What is asked:
[1] Name every person mentioned in the crowdfunding passage below.
[2] Transcribe the crowdfunding passage below word for word, from "Rabbi Moshe Margaretten, an" up to and including "more Republican support.".

Text segment:

>> start

The method has produced similar results even for organizations that are much smaller. Chuny Klein, who spearheaded a Charidy campaign for Talmud Torah Boyan of Boro Park, said that he and other vaad members who are currently involved in upgrading the mosad saw crowdfunding’s potential and wanted their project to benefit from this tool while it was still at its peak.

“The success is conditional on having a motivated team, and if you have that, you have a very big chance of success,” he told Hamodia. “It’s not only about big donations but about the number of donors — the more $18 donations the better. At the end of the campaign, we had more than 4,500 donors. That’s more than the Talmud Torah ever had for any single fundraising event.”

Rabbi Moshe Margaretten, an askan from Monsey who has been advocating for prison reform for more than a decade, led one of the most unusual campaigns within the Orthodox world.

After years of false starts and dashed hopes, his team was finally on the brink of passing a major prison-reform bill at end of 2018. It was supported by President Trump and had passed the House, and had enough support for Senate passage. However, only 12 Republican senators had signed on and Senate Majority Leader Mitch McConnell was refusing to put the bill forward without further Republican support. With only a month to go before the end of the year, Rabbi Margaretten and his team needed to hire a squad of lobbyists in an effort to garner more Republican support.

>> end

Supplied information:
>> start

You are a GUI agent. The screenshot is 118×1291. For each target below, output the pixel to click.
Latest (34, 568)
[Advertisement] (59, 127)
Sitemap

>> end

Solution set:
[1]
Chuny Klein
Rabbi Moshe Margaretten
President Trump
Mitch McConnell

[2]
Rabbi Moshe Margaretten, an askan from Monsey who has been advocating for prison reform for more than a decade, led one of the most unusual campaigns within the Orthodox world.

After years of false starts and dashed hopes, his team was finally on the brink of passing a major prison-reform bill at end of 2018. It was supported by President Trump and had passed the House, and had enough support for Senate passage. However, only 12 Republican senators had signed on and Senate Majority Leader Mitch McConnell was refusing to put the bill forward without further Republican support. With only a month to go before the end of the year, Rabbi Margaretten and his team needed to hire a squad of lobbyists in an effort to garner more Republican support.